Now when you go to make food, you reach in and grab…oh, I dunno….a pouch of beef stock, a baggie of mushrooms, some of your spicy beef, a baggie of leftover takeout stir-fry and one of those little cups of hot sauce that’s leftover from the last time you went for Mexican Takeout. Throw that into your lunchbox and take that to work. Once lunch time rolls around, slam that all in a bowl, add about a cup of water, microwave for 1-2 minutes. Stir. Microwave again for 1 minutes and boom. Instant soup that’s different from yesterdays.

Tomorrow you can have vegetable broth, some of that shredded Costco rotisserie chicken, a soy sauce packet, 1/2 a cup of minute rice, a little jar of sesame seeds, togarashi seasoning and black pepper, and an egg to crack into it when it’s hot.

The next day some of that homemade chicken broth you made from the carcass of said rotisserie chicken, some more of that chicken, but now you’re going for a frozen cube of petso, some noodles and a packet of mixed veggies for a home-made Chicken Noodle Soup.

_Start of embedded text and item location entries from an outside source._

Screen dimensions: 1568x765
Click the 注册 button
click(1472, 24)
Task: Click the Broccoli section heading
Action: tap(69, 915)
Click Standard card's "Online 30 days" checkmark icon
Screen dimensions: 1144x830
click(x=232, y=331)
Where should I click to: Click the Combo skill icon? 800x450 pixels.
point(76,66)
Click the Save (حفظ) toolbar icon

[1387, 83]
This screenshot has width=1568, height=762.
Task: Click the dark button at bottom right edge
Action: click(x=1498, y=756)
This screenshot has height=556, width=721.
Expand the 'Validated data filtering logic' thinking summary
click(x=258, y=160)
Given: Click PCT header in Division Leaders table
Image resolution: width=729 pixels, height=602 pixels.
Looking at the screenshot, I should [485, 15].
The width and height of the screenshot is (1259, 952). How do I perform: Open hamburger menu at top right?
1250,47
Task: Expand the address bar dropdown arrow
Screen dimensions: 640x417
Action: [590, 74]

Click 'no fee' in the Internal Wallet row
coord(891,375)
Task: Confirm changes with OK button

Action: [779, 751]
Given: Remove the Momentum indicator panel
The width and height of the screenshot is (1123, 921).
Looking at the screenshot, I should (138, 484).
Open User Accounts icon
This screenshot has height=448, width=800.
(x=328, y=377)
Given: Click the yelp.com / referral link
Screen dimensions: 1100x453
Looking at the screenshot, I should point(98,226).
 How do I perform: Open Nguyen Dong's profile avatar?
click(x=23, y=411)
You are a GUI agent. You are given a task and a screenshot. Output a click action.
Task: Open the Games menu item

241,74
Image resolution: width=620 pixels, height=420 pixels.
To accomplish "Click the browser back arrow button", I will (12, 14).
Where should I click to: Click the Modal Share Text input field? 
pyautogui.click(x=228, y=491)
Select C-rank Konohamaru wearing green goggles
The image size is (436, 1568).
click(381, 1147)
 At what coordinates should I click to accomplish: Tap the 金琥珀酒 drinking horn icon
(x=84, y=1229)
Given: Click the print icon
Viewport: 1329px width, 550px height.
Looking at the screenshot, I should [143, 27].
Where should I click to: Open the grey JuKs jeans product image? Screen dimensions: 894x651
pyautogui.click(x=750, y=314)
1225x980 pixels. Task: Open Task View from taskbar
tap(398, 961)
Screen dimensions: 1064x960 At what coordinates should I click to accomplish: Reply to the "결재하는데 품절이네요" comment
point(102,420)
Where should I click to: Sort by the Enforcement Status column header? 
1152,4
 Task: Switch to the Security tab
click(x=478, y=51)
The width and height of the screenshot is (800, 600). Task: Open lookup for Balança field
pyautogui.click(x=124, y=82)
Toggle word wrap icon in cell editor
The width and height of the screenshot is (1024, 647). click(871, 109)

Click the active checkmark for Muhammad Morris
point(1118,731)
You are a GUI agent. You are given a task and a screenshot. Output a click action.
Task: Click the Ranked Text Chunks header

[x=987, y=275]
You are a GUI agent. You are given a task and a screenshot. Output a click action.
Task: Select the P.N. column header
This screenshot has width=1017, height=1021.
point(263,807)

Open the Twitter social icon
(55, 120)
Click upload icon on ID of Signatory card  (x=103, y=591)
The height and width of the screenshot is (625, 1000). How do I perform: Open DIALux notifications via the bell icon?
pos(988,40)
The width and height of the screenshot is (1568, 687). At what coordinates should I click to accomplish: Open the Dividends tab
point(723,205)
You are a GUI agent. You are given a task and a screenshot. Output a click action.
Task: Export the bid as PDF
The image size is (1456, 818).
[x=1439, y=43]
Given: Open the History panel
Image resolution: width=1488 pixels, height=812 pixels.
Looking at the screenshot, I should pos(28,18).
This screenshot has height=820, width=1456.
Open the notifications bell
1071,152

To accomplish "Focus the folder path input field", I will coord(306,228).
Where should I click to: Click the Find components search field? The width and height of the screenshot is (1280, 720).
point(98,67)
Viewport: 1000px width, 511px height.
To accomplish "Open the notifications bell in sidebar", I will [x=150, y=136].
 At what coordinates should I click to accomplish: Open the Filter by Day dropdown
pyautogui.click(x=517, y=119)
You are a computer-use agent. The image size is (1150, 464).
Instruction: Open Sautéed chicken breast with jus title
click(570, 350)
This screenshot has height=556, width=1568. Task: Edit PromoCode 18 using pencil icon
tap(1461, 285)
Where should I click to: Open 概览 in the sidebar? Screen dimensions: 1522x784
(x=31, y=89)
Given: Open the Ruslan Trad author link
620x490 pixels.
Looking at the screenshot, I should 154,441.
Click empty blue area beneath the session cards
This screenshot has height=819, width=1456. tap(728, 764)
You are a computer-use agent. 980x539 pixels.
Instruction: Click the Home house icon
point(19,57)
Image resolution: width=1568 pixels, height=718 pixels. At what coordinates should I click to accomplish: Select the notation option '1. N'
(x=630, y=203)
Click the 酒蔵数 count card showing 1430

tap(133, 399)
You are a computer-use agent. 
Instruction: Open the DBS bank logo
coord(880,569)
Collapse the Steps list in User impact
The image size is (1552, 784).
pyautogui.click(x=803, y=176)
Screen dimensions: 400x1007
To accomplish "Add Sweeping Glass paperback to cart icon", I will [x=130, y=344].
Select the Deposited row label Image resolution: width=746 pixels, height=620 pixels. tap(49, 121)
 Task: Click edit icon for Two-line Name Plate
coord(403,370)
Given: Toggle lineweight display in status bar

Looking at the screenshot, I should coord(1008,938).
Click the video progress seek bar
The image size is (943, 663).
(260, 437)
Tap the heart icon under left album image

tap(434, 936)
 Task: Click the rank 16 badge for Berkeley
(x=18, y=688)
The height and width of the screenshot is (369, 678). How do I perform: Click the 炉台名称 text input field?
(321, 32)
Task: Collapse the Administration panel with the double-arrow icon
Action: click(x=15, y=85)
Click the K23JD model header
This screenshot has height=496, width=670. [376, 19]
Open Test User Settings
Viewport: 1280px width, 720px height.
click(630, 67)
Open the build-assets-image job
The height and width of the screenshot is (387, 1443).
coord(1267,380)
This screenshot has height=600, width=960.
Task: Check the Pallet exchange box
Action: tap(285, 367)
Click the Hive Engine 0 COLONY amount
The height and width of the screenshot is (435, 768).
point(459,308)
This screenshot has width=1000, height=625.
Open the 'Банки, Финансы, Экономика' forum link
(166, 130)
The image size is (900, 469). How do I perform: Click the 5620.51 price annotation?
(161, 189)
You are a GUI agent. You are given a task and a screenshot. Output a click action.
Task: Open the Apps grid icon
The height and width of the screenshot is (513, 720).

Maybe you turn a pumpkin into a soup base and then take a packet of bacon and mirepoix with you on Friday and season it with a jar that contains a teaspoon of your favorite pre-made curry paste.

As you can see, this can be bulked out or kept as narrow as you want, you can add more fixings until your bowl is over flowing and you can basically turn your freezer into the Subway of Soup.

Now go forth and feast your autumn heart upon ALL THE SOUPS. ALL OF THEM. NO WAIT! THAT’S TOO MANY SOUPS! PUT SOME BACK!!!!

Hehe, no, I lied. There’s never too many soups.